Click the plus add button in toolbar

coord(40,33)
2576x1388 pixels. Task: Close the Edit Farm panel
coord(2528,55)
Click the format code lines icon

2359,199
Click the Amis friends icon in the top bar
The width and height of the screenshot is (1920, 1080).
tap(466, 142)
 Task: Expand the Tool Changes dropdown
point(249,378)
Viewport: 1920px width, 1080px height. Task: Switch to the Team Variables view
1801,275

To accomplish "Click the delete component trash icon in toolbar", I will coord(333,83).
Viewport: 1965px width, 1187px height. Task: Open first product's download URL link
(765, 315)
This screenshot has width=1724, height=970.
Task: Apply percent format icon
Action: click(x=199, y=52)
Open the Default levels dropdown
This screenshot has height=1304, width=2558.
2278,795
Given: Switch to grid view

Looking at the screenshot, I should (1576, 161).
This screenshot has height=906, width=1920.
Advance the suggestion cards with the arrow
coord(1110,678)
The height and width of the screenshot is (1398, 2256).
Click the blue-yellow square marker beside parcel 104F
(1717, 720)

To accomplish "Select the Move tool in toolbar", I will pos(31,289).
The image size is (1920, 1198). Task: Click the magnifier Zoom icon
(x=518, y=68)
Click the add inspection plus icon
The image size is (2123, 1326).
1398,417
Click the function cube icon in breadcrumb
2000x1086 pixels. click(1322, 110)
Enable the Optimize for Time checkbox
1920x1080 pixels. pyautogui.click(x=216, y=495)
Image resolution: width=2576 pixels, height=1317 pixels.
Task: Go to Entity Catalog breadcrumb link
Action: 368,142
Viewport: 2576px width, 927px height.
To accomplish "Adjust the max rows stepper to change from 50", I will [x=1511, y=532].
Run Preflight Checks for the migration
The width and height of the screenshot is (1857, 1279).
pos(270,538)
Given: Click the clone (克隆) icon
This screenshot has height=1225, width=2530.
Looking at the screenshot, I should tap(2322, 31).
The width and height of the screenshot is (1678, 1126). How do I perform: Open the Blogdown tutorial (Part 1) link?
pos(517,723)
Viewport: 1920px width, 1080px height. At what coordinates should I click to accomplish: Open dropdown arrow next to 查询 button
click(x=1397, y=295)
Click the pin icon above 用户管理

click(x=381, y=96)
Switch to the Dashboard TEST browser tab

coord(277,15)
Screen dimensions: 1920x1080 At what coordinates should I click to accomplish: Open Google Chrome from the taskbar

TASK OBJECTIVE — Look through the entries above; find each line with the word "from" and copy it.

TASK SOLUTION —
To accomplish "Adjust the max rows stepper to change from 50", I will [x=1511, y=532].
Screen dimensions: 1920x1080 At what coordinates should I click to accomplish: Open Google Chrome from the taskbar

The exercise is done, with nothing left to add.